■ **Data excerpts**
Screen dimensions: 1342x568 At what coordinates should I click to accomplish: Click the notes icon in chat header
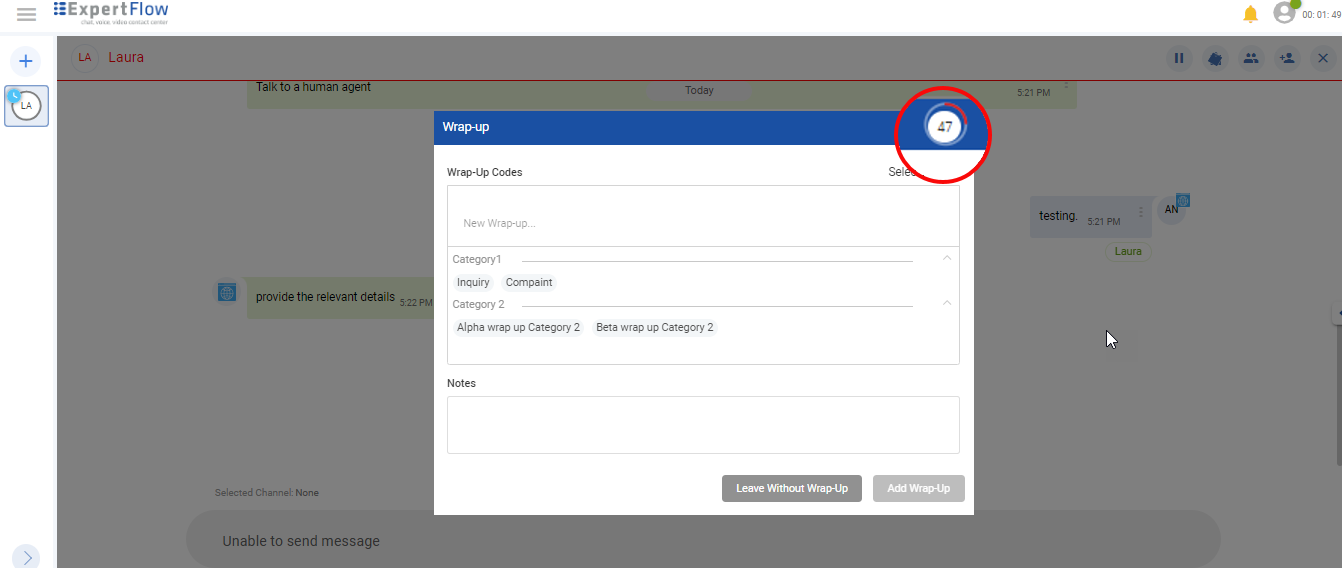point(1215,58)
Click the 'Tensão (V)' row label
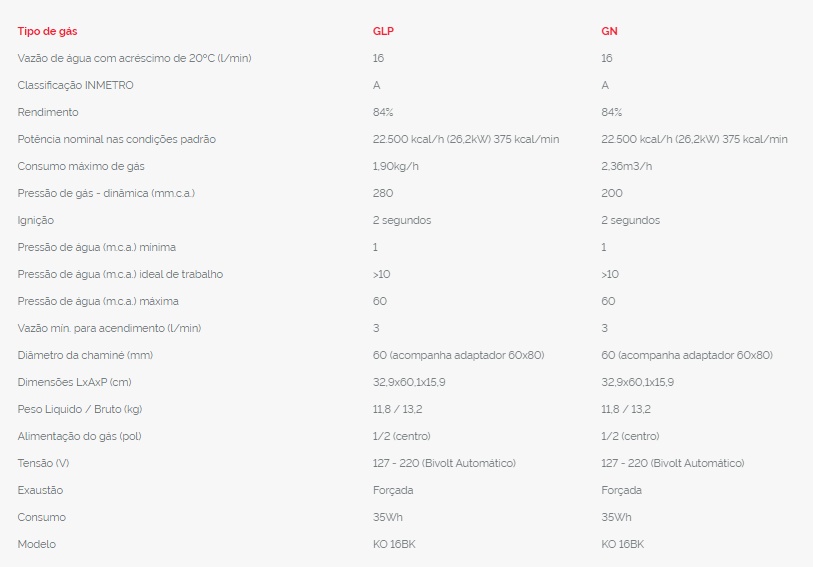 click(46, 463)
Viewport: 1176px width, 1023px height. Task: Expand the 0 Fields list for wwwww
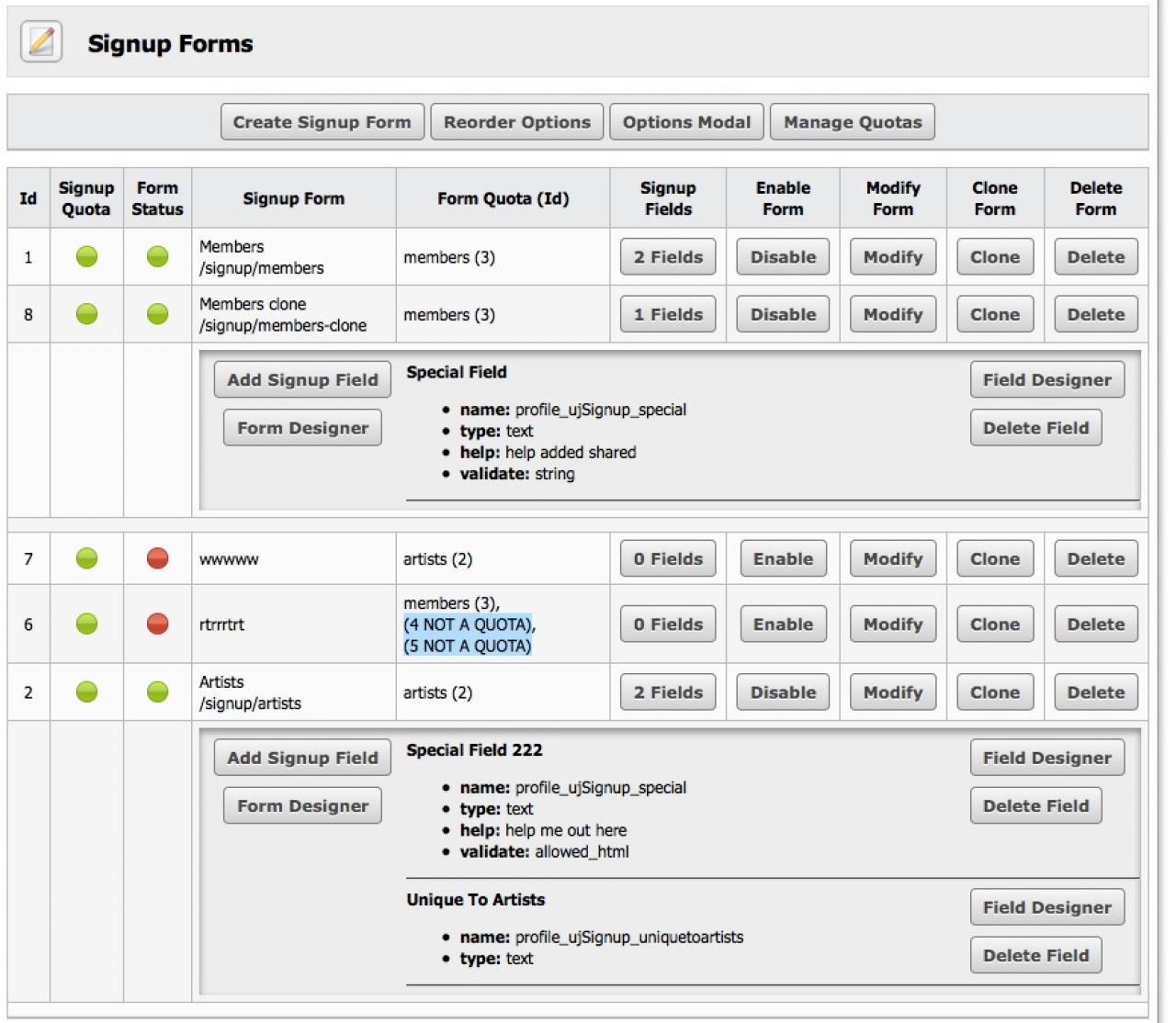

■ **What the task asks**
Quote the data above in full, leaving out the pictures it holds.

■ **Answer to this problem**
Screen dimensions: 1342x568 At what coordinates should I click to accomplish: Click the notes icon in chat header
point(1215,58)
Click the 'Tensão (V)' row label
 click(46, 463)
Viewport: 1176px width, 1023px height. Task: Expand the 0 Fields list for wwwww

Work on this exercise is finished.